I have $N$ samples for the time a (same) person runs a distance $d$, this was measured by hand (i.e. the time has an error). And the person does not perform equally on each measurement.
What would be the conceptual difference of $\bar{v}$ and $\hat{v}$:
$$\bar{v} = \frac{1}{N}\sum_{i=1}^N \frac{d}{t_i}$$
versus doing:
$$ \bar{t} =\frac{1}{N}\sum_{i=1}^N {t_i} \rightarrow \hat{v} = \frac{d}{\bar{t}}$$
I was asked for the average speed of the person to run a distance $d$, and for that they asked me for $N$ samples. However it is not clear to me what should be the metric I am supposed to use. I guess the first one is the expected value of the velocity of the person, and the later the average velocity of the $N$ experiments. I am really confused on which one I am supposed to use.

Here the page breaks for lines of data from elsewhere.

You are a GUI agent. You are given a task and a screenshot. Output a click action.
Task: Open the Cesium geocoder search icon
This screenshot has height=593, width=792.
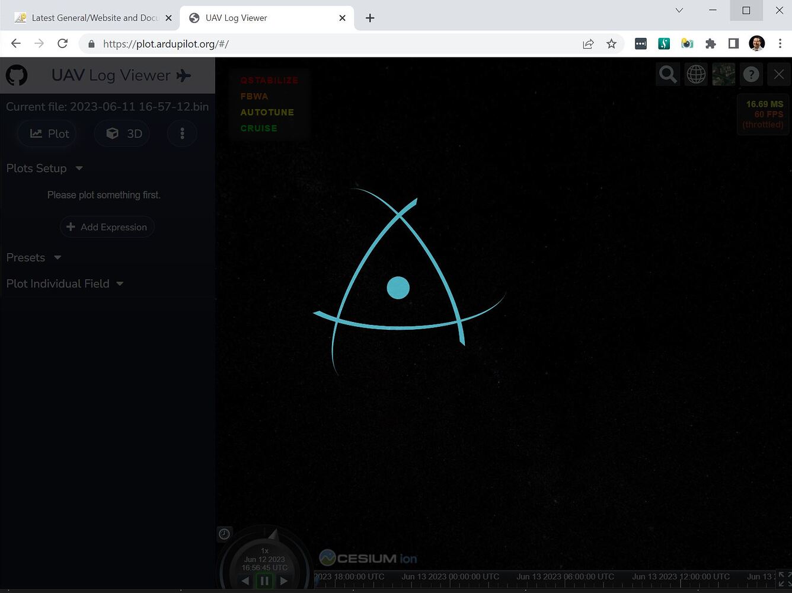pyautogui.click(x=668, y=74)
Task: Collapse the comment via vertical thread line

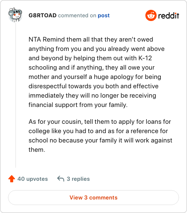Action: point(15,95)
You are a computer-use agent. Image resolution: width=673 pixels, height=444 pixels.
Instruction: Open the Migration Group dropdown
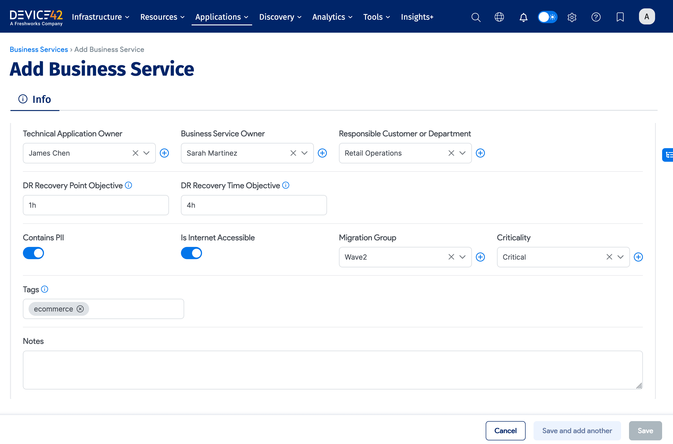[462, 257]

Let's plug in some numbers. Let $d=10$ meters. If you have two samples, one of $1$ sec and one of $2$ sec, the runner did $10$ m/s once and $5$ m/s once. If you average the speeds you get $7.5$ m/s. If you average the times and get $1.5$ sec, the speed will be $6\frac 23$ m/s. Which do you want? If the times are close it won't matter.